**YOUR OBJECTIVE:** Can you copy out the rows below word for word, leaving out the pictures?

**GIVEN INFORMATION:**

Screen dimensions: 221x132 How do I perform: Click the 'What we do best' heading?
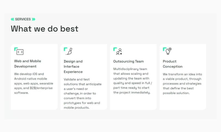[44, 29]
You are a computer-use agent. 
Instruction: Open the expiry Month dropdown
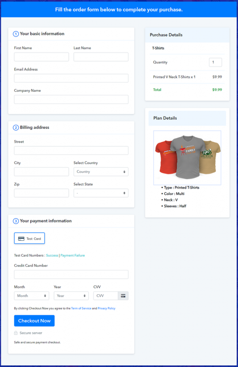[x=32, y=296]
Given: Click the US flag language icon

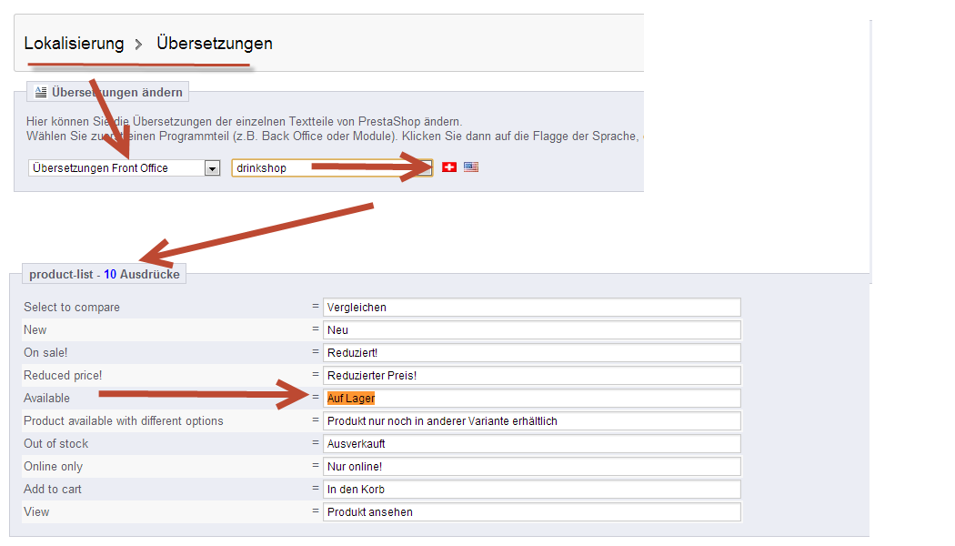Looking at the screenshot, I should (470, 167).
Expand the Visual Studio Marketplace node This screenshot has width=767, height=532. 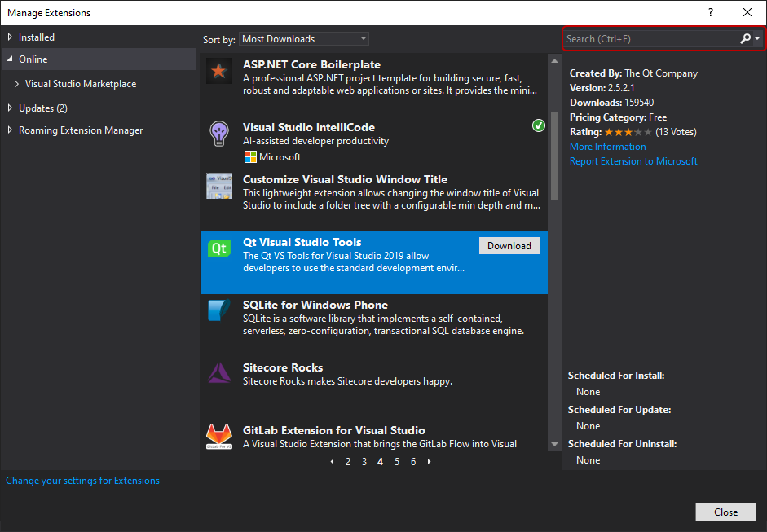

**COMPLETED EXERCISE:**
Screen dimensions: 221x132 How do I perform: Click the 'What we do best' heading?
[44, 29]
You are a computer-use agent. 
Instruction: Open the expiry Month dropdown
[x=32, y=296]
Given: Click the US flag language icon

Looking at the screenshot, I should (470, 167).
Expand the Visual Studio Marketplace node This screenshot has width=767, height=532. 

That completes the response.